3 Conformal Killing equation

The conformal Killing equation (1) becomes

$$\begin{aligned} L_\xi g_{ik}=\xi _{i;k}+\xi _{k;i}=\psi g_{ik}. \end{aligned}$$

(10)

Now using the conformal Killing equation for the line element (2) we get the following equations:

$$\begin{aligned}&\xi ^{1}\nu '=\psi ,\end{aligned}$$

(11)

$$\begin{aligned}&\xi ^{4}=C_1,\end{aligned}$$

(12)

$$\begin{aligned}&\xi ^{1}=\frac{\psi r}{2},\end{aligned}$$

(13)

$$\begin{aligned}&\xi ^{1}\lambda '+2\xi ^{1},_1=\psi . \end{aligned}$$

(14)

Here \(C_1\) is a constant.

The above four equations consequently give

$$\begin{aligned}&\mathrm{e}^{\nu }=C_2^{2}r^{2}, \end{aligned}$$

(15)

where 1 stands for the spatial co-ordinates \(r\), ‘prime’ and ‘,’ denotes the partial derivative with respect to \(r\).

$$\begin{aligned}&\mathrm{e}^{\lambda }=\left( \frac{C_3}{\psi }\right) ^{2},\end{aligned}$$

(16)

$$\begin{aligned}&\xi ^{i}=C_1\delta _{4}^{i}+\left( \frac{\psi r}{2}\right) \delta _1^{i}. \end{aligned}$$

(17)

Here \(C_2\) and \(C_3\) are constants of integrations.
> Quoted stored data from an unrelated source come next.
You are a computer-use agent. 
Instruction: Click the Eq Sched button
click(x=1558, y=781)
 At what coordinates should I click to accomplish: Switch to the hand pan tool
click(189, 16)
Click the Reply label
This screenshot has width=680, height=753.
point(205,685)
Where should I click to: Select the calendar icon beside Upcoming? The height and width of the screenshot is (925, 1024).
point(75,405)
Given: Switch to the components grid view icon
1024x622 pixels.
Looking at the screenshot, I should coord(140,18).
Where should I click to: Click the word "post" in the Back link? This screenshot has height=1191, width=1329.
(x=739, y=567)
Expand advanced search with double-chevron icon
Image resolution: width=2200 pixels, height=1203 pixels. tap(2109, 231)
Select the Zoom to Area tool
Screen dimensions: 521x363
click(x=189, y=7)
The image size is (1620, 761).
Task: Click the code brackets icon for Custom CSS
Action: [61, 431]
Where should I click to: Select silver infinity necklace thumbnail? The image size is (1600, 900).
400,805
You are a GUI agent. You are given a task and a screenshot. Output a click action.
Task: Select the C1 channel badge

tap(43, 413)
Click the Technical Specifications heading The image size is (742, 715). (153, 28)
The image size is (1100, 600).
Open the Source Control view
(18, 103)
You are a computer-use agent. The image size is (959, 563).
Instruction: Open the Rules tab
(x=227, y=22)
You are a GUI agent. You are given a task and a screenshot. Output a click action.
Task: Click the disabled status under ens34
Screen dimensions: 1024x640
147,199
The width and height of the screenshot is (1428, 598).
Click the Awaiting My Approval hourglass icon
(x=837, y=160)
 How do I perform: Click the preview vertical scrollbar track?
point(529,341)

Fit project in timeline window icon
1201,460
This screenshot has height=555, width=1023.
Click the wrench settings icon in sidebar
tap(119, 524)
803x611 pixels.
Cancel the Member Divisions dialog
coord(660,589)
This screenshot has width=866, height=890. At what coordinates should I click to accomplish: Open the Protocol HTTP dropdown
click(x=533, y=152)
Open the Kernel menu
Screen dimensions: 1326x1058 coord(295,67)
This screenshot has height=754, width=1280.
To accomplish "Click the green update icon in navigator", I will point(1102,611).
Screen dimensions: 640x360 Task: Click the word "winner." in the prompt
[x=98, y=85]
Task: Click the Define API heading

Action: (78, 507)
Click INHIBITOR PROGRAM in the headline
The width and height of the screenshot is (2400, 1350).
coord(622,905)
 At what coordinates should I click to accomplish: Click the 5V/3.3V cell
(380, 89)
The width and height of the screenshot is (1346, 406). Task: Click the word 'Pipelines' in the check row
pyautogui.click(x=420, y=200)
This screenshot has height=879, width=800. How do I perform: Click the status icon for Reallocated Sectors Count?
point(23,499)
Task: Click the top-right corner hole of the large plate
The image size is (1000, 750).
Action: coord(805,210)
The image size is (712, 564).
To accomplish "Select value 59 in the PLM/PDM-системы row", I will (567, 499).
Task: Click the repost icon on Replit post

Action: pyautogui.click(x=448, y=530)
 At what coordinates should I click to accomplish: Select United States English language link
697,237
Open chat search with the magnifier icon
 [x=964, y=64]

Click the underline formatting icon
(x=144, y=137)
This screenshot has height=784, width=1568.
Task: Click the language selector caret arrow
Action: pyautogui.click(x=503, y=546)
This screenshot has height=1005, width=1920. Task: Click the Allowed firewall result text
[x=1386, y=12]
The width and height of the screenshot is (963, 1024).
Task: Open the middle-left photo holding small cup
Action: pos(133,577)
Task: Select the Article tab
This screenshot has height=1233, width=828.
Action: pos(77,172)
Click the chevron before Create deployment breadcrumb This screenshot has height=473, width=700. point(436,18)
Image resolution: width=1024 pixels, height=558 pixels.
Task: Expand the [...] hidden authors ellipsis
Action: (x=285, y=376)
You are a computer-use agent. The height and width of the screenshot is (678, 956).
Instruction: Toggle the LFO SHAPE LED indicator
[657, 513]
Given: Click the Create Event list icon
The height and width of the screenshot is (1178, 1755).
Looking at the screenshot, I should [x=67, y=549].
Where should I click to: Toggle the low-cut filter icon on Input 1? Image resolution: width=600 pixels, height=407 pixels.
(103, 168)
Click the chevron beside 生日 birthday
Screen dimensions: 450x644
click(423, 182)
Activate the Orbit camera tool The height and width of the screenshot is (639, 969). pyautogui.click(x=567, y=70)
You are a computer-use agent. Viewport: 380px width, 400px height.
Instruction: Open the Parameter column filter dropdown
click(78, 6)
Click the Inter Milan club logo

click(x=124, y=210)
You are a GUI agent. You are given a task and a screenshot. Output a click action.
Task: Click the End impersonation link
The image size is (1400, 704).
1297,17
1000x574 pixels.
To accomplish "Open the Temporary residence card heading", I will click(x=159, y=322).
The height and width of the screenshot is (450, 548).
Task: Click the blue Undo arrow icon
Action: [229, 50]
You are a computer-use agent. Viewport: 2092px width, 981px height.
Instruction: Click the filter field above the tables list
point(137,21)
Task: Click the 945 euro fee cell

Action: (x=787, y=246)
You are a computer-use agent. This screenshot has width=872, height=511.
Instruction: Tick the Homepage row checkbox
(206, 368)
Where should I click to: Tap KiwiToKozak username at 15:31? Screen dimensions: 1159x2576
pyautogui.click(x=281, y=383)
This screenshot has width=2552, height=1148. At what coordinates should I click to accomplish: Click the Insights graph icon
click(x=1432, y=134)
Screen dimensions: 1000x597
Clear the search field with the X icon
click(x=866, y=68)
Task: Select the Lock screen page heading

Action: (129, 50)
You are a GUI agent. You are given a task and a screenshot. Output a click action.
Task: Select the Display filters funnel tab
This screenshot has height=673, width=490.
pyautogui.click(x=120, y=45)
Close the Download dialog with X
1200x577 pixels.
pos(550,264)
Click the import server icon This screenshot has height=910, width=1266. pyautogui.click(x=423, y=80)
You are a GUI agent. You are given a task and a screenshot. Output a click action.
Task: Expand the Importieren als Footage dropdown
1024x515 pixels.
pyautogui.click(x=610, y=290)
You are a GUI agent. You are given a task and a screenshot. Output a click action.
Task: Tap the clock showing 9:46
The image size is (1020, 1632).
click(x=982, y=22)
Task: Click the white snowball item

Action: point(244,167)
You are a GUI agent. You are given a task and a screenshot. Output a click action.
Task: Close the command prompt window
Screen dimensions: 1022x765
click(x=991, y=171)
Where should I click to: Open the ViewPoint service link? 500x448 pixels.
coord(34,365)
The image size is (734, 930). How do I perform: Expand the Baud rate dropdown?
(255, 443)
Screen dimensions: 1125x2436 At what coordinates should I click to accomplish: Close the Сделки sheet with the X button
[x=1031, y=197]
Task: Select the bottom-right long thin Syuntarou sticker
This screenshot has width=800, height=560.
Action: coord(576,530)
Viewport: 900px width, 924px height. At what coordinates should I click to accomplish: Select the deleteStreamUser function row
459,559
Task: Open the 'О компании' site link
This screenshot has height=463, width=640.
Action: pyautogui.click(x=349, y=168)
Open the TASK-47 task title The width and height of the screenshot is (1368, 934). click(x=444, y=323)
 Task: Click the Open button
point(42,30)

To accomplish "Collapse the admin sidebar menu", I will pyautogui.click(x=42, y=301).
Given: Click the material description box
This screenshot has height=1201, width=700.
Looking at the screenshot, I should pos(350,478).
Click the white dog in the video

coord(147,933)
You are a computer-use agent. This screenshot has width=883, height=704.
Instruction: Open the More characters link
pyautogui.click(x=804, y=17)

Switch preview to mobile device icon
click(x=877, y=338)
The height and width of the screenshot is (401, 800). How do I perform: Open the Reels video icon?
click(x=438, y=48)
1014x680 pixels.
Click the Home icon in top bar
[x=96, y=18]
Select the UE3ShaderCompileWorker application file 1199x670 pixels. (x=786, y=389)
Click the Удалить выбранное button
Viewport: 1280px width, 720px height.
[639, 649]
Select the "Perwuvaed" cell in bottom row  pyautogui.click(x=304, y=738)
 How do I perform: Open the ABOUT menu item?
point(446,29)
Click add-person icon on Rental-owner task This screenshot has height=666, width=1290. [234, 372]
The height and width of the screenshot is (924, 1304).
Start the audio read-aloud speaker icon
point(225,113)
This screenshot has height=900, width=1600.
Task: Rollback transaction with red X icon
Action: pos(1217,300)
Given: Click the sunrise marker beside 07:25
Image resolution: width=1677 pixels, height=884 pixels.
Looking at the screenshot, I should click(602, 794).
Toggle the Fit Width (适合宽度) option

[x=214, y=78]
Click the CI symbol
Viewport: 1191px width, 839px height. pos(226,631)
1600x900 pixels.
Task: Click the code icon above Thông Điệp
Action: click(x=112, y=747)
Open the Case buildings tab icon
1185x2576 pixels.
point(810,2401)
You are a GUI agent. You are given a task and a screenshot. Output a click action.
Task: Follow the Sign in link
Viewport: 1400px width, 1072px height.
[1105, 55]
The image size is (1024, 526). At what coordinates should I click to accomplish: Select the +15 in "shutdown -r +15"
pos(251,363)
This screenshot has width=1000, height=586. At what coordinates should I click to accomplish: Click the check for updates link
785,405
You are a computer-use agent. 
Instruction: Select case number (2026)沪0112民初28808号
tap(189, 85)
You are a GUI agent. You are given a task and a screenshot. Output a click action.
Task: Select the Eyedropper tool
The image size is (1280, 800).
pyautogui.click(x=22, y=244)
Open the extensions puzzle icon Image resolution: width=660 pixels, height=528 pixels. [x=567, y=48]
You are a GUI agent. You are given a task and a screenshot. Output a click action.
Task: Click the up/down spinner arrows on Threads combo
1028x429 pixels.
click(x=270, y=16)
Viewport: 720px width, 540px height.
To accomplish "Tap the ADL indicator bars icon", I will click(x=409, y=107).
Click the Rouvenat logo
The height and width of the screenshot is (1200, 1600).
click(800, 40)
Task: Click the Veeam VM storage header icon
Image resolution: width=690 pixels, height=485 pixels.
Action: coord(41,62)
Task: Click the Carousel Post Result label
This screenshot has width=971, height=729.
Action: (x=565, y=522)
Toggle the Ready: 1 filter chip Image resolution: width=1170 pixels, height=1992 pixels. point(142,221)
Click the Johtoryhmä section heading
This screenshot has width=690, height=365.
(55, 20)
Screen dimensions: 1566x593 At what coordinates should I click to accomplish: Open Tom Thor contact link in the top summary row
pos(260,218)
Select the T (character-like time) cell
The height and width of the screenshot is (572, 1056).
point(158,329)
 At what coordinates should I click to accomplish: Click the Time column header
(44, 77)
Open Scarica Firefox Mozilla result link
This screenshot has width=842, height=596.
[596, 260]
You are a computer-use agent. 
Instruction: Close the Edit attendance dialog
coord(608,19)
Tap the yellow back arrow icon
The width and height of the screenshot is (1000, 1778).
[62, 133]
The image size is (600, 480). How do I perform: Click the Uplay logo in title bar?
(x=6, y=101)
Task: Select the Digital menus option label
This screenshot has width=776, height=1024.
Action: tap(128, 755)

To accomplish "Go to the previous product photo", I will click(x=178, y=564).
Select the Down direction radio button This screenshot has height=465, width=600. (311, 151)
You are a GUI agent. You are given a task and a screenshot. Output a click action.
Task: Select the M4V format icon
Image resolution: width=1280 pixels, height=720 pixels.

Now using Eqs. (15)–(17) into the Einstein field equations (7)–(9) one can obtain

$$\begin{aligned}&\frac{1}{r^{2}}\left[ 1-\frac{\psi ^{2}}{C_3^{2}}\right] -\frac{2\psi \psi '}{r C_3^{2}}=8\pi (\rho +\rho _q),\end{aligned}$$

(18)

$$\begin{aligned}&\frac{1}{r^{2}}\left[ \frac{3\psi ^{2}}{C_3^{2}}-1\right] =8\pi (p_\mathrm{r}-\rho _q),\end{aligned}$$

(19)

$$\begin{aligned}&\frac{\psi ^{2}}{C_3^{2}r^{2}}+\frac{2\psi \psi '}{r C_3^{2}}=8\pi \left( p_\mathrm{t}+\frac{3\omega _q+1}{2}\rho _q\right) . \end{aligned}$$

(20)

4 Solution

To solve Eqs. (18)–(20) we consider the Vaidya–Tikekar ansatz [18]

$$\begin{aligned} \mathrm{e}^{\lambda }=\frac{1-K\left( \frac{r^{2}}{R^{2}}\right) }{1-\frac{r^{2}}{R^{2}}}. \end{aligned}$$

(21)

It may be noted that the physical \(3\)-space \(\{t = \mathrm{constant}\}\) of a Vaidya–Tikekar type star is spheroidal and the geometry of the 3-spheroid is governed by the parameters R and K. Here \( K <1\). For \(K=0\), the hypersurfaces \(\{t=\mathrm{constant}\}\) becomes spherical and it gives a Schwarzschild interior solution and for \(K=1\) the hypersurfaces \(\{t=\mathrm{constant}\}\) become flat. The metric function \(\mathrm{e}^{\lambda }\) is regular at the center and it is well behaved for \(r<R\).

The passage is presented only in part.